Hi, sorry for getting back to this so much later.
I finally tried to apply the pm.Mixture() approach to my model, and I’m running into similar problems as with a naive mixture (where the dummy variable is not marginalized). After increasing target_accept to 0.9, I don’t get divergences, but sampling is extremely slow and the chains still get stuck in different regions. Is there something wrong with the model or is marginalizing out the dummy variable not sufficient in a case like this?
Here is the full model specification:
with pm.Model() as model_mixture:
# model weights
model_weights = pm.Dirichlet("model_weights", np.ones(3))
# model 1: global parameter
theta_global = pm.Beta("theta_global", 0.5, 0.5)
# model 2: parameters per voice
theta_voice = pm.Beta("theta_voice", np.full(4, 0.5), np.full(4, 0.5))
# model 3: parameter depends on preceding pitch
a = pm.Normal("a", 0, 10)
b = pm.Normal("b", 0, 10)
theta_register = pm.math.sigmoid(p0*a + b)
# mixture components
components = [
pm.Geometric.dist(theta_global),
pm.Geometric.dist(theta_voice[staff]),
pm.Geometric.dist(theta_register),
]
# observation
pm.Mixture("obs", w=model_weights, comp_dists=components, observed=observations+1)

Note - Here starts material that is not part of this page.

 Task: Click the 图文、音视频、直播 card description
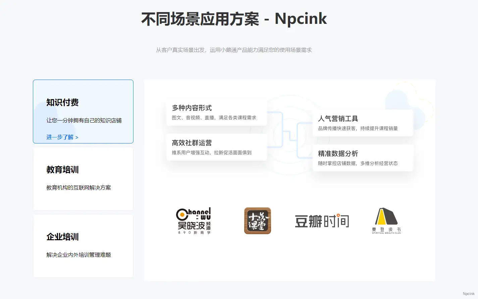214,118
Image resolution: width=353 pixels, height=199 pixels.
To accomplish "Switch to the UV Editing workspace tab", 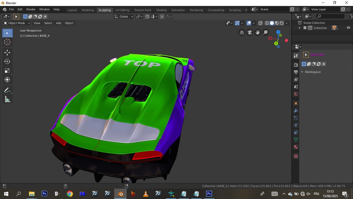I will click(x=122, y=10).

idata_mixture = pm.sample(1000, chains=4, target_accept=0.9)
Sampling 4 chains for 1_000 tune and 1_000 draw iterations (4_000 + 4_000 draws total) took 4882 seconds.

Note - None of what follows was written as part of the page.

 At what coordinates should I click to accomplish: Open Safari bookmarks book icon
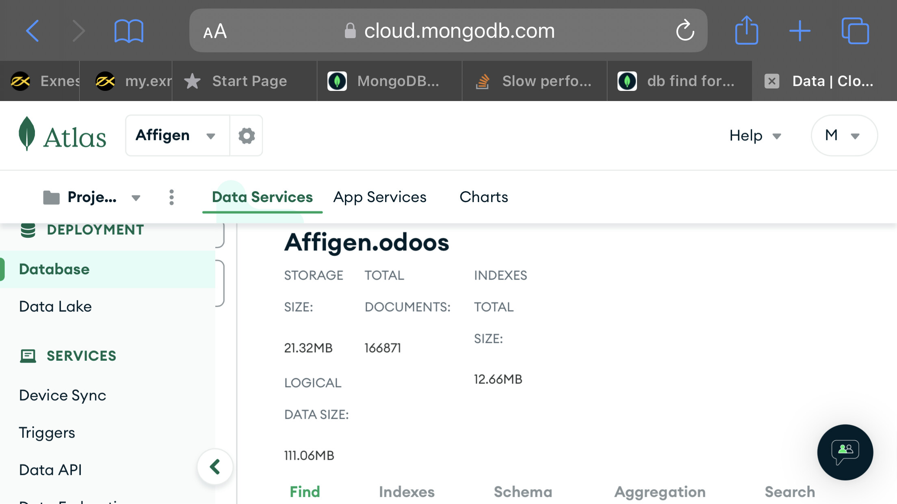click(x=129, y=31)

The rhat statistic is larger than 1.01 for some parameters. This indicates problems during sampling. See https://arxiv.org/abs/1903.08008 for details
The effective sample size per chain is smaller than 100 for some parameters. A higher number is needed for reliable rhat and ess computation. See https://arxiv.org/abs/1903.08008 for details
And here is the trace:
Would be curious to hear what you think about this.